As we discussed in our recent pieces about the Stop Online Piracy Act (SOPA) and the Anti-Counterfeit Trade Agreement (ACTA), online communities have grown increasingly agitated by efforts to globalize the U.S. intellectual property regime. But the Trans-Pacific Partnership Agreement (TPP), a free trade agreement that liberalizes far more than intellectual property protection, has so far not sparked the type of viral outrage that halted SOPA and ACTA.
The TPP seeks to establish an entirely new free trade zone among Pacific Rim nations. The agreement originated in 2006 between Chile, New Zealand, and Singapore but participants now include Australia, Brunei Darussalam, Malaysia, Peru, the United States and Vietnam. Canada, Japan, and Mexico have expressed an interest in joining talks, but membership could require significant changes to domestic laws – for example, Canada may be required to cease its protectionist dairy supply management regime.
TPP responds not only to the breakdown of world trade talks within the framework of the WTO, but also specifically to the emergence of China, whose exclusion from talks is no accident. As much a successor to NAFTA as to ACTA, the TPP seeks to eliminate all tariffs on a broad range of goods and services (including intellectual property) between members, to establish new rules for determining an import’s country of origin, and to create a new regime of legal remedies available to foreign businesses against national governments. According to Ron Kirk, the U.S. Trade Representative, the agreement “sets modern trade standards, including ensuring worker rights and protecting the environment.”

- _Saved entries_
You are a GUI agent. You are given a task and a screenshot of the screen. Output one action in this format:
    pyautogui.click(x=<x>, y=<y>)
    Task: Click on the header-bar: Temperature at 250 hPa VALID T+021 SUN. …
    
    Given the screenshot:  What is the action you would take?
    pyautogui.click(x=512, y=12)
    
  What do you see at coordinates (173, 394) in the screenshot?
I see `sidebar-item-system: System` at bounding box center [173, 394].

- _Brief 1_
Rewrite the paragraph of the TPP passage that begins "The TPP seeks to establish" as a short bulleted list, keeping its main facts.
- _Brief 2_
Quote the TPP passage between "The TPP seeks to establish" and "supply management regime.", inclusive.
The saved lines have nothing to do with the TPP passage.

- _Worked solution 1_
- Goal: a new free trade zone among Pacific Rim nations.
- Origin: 2006, between Chile, New Zealand, and Singapore.
- Current participants also include Australia, Brunei Darussalam, Malaysia, Peru, the United States, and Vietnam.
- Canada, Japan, and Mexico have expressed interest in joining the talks.
- Joining could require big changes to domestic laws. For example, Canada may have to end its protectionist dairy supply management regime.

- _Worked solution 2_
The TPP seeks to establish an entirely new free trade zone among Pacific Rim nations. The agreement originated in 2006 between Chile, New Zealand, and Singapore but participants now include Australia, Brunei Darussalam, Malaysia, Peru, the United States and Vietnam. Canada, Japan, and Mexico have expressed an interest in joining talks, but membership could require significant changes to domestic laws – for example, Canada may be required to cease its protectionist dairy supply management regime.